3. Key Contributions

1. Discovery of Trend Reversal: The paper identifies a fundamental reversal in the effect of surfactants on jet drop size depending on the Laplace number ($La$).
   • High $La$($>10^4$): Surfactants decrease drop size (consistent with prior literature).
   • Low $La$($\approx 10^3$): Surfactants increase (amplify) the ejected drop radius, sometimes by a factor of four.
2. Quantitative Experiment-Simulation Agreement: By using measured isotherms as the EOS in simulations, the authors achieved unprecedented quantitative agreement between experimental and numerical results regarding cavity collapse, jet formation, and drop ejection timing.
3. Physical Mechanism Elucidation: The authors demonstrated that the size amplification at low $La$ is caused by Marangoni stresses modifying the self-similar cavity collapse.

4. Key Results

• Drop Size vs. Laplace Number:

  • At low $La$(e.g.,$La \approx 2,400$), adding surfactants increased the dimensionless drop radius ($R_d/R_0$) significantly.
  • At high $La$(e.g.,$La \approx 75,000$), adding surfactants decreased the drop radius.
  • The transition occurs around $La \approx 10^4$.

• Mechanism of Amplification (Low $La$):

  • In clean bubbles at low $La$, the cavity collapses to form a sharp corner, generating high capillary pressure and a fast, thin jet.
  • With surfactants, surfactant accumulation occurs at the high-curvature corner of the collapsing cavity. This creates a region of low surface tension, generating Marangoni stresses that oppose the flow.
  • These stresses "smooth" the sharp corner of the cavity, preventing the formation of the extreme curvature required for a fast, thin jet.
  • Result: The jet forms more slowly and is thicker, leading to a larger drop radius upon pinch-off.

• Mechanism of Reduction (High $La$):

  • At high $La$, precursor capillary waves (ripples) precede the main jet.
  • Surfactants dampen these precursor waves via Marangoni stresses, allowing the cavity to focus more efficiently, resulting in a faster, narrower jet and smaller drops.

• Validation:

  • The simulations accurately predicted the time evolution of the jet length, width, and the exact moment of drop detachment.
  • Simulations revealed that the ejected drop contains a surfactant concentration >10 times the initial surface concentration due to the focusing of the interface.

5. Significance

• Aerosol Modeling: The findings are critical for accurately modeling aerosol distributions in natural environments (e.g., ocean spray) and engineering systems where surfactants are ubiquitous.
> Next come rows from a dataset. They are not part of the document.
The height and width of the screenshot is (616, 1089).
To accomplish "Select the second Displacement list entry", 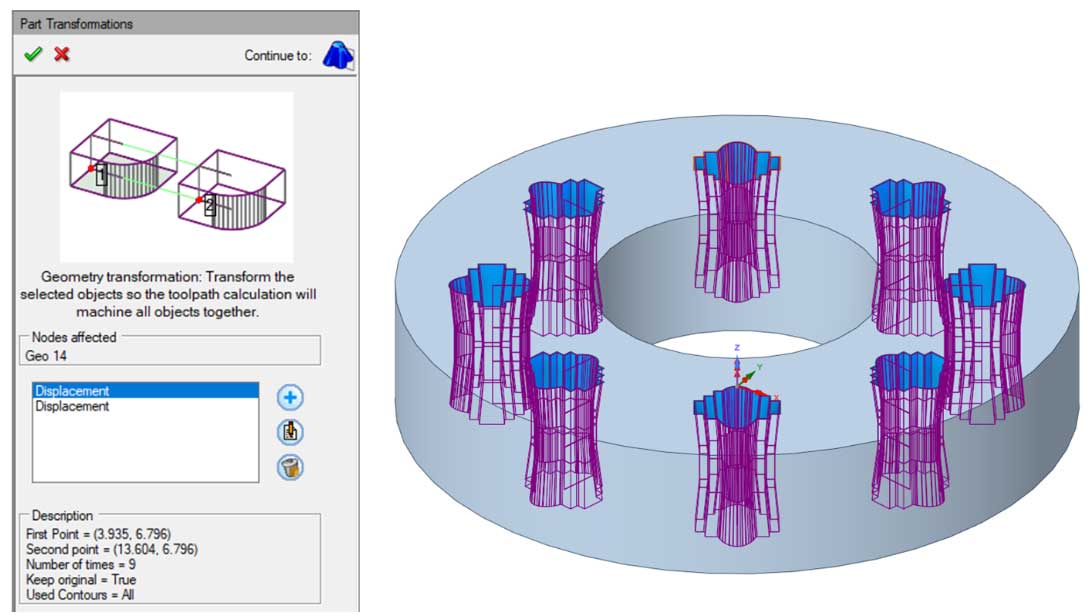I will click(x=145, y=407).
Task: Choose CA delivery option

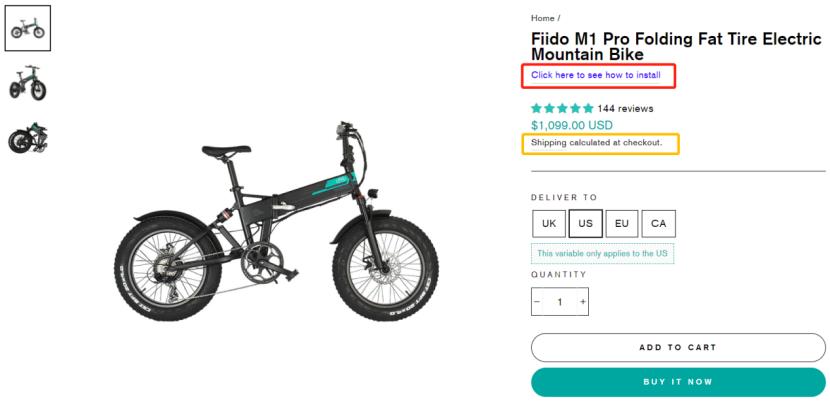Action: click(x=657, y=222)
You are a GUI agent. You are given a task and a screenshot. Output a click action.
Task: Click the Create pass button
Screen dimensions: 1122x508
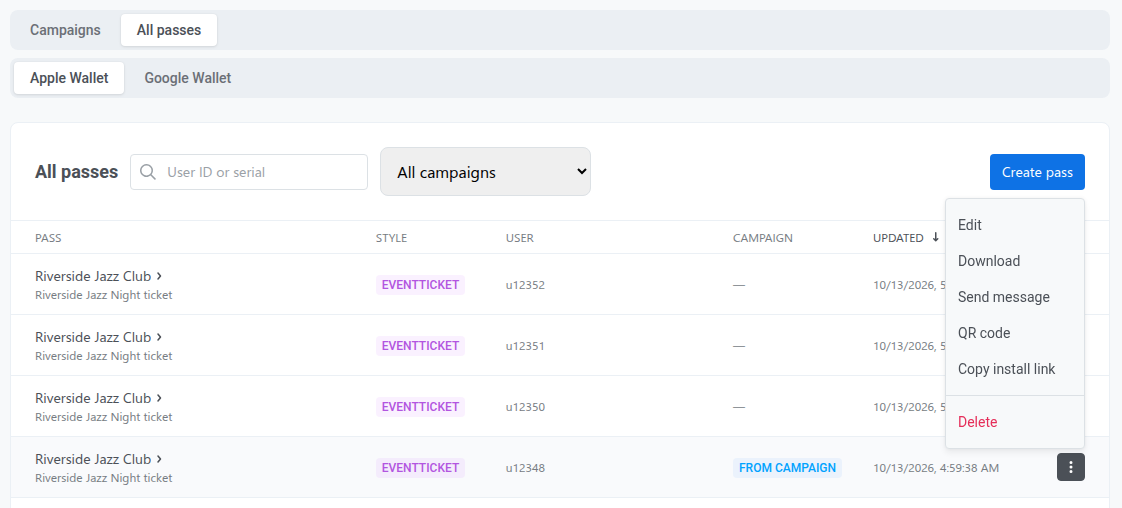point(1037,172)
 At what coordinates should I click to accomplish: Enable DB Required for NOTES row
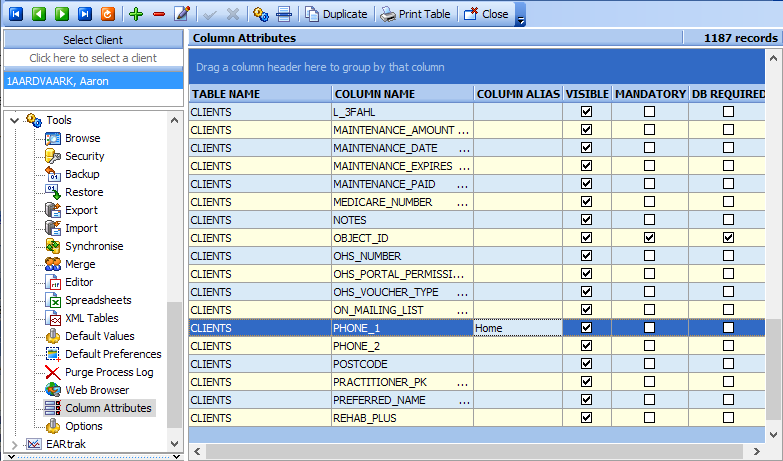(728, 219)
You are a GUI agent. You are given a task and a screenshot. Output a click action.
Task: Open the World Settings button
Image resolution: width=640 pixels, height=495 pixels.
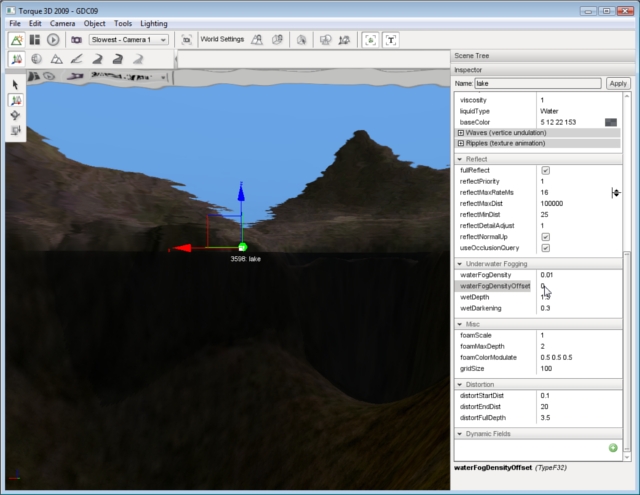(220, 40)
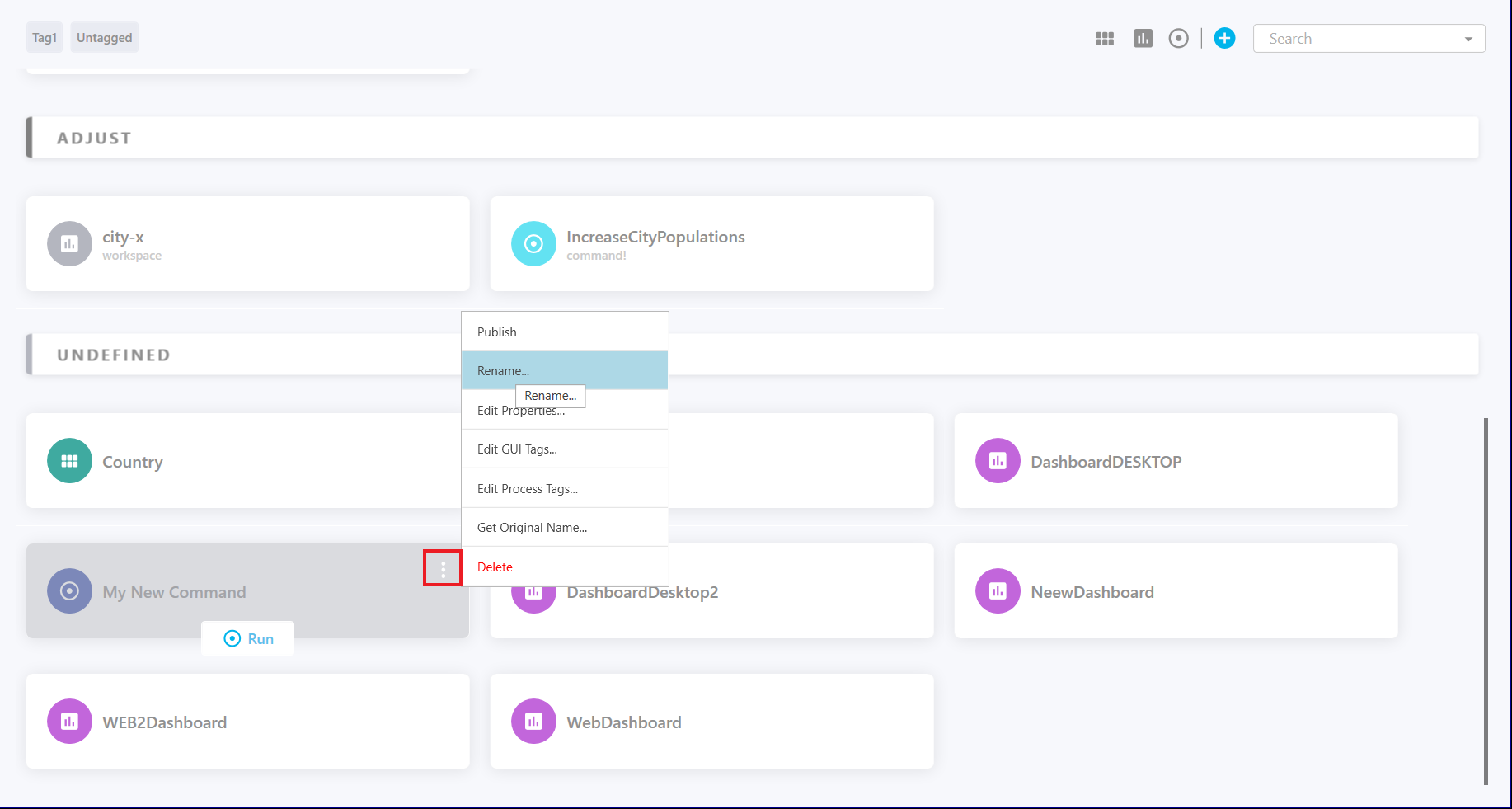Open the three-dot options menu on My New Command

click(x=443, y=568)
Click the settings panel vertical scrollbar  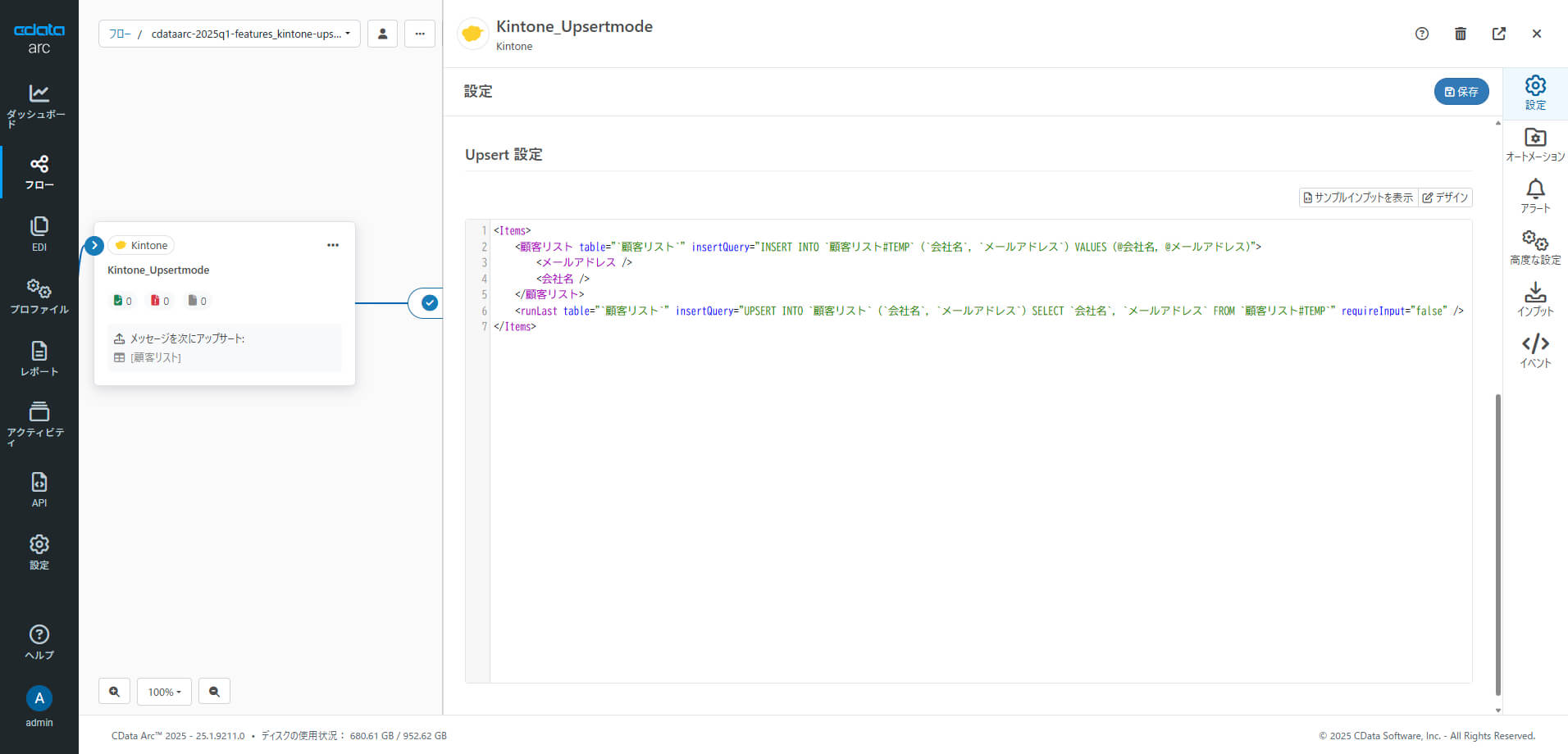[1497, 541]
Current models assuming surfactants always reduce drop size may significantly underestimate aerosol generation from small bubbles.
• Methodological Advance: The study provides a robust framework for coupling experimental surface tension data directly into numerical simulations, overcoming the challenge of unknown or complex surfactant equations of state.
• Fundamental Physics: It clarifies the role of Marangoni stresses in self-similar singularity dynamics, showing that surfactants can alter the universality of cavity collapse profiles by selecting smoother corner geometries.

In conclusion, this work overturns the general assumption that surfactants always reduce jet drop sizes, demonstrating that for small bubbles (low $La$), they actually amplify drop size by altering the cavity collapse geometry through Marangoni stresses.